#VU5854 Improper input validation in Cisco Meeting Server
Vulnerability identifier: #VU5854
Vulnerability risk: Medium
CVSSv3.1: 6.5 [CVSS:3.1/AV:N/AC:L/PR:N/UI:N/S:U/C:N/I:N/A:H/E:U/RL:O/RC:C]
CVE-ID:
CWE-ID:
CWE-20
Exploitation vector: Network
Exploit availability: No
Vulnerable software:
Cisco Meeting Server
Client/Desktop applications /
Multimedia software
Vendor: Cisco Systems, Inc
Description
The vulnerability allows a remote authenticated attacker to cause denial of service.

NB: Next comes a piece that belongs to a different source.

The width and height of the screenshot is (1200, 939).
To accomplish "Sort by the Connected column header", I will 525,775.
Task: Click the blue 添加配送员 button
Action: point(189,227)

The vulnerability exists due to improper input validation when processing requests sent to port 2829/TCP in internal API of the Cisco Meeting Server (CMS). A remote unauthenticated attacker can send a specially crafted request to port 2829/TCP and cause denial of service.
Successful exploitation of the vulnerability may allow an attacker to perform denial of service (DoS) attack against vulnerable service.
Mitigation
Install update from vendor's website.
Vulnerable software versions
Cisco Meeting Server: 2.0 - 2.1.3
External links
http://tools.cisco.com/security/center/content/CiscoSecurityAdvisory/cisco-sa-20170215-cms
Q & A
Can this vulnerability be exploited remotely?
Yes. This vulnerability can be exploited by a remote non-authenticated attacker via the Internet.
Is there known malware, which exploits this vulnerability?
No. We are not aware of malware exploiting this vulnerability.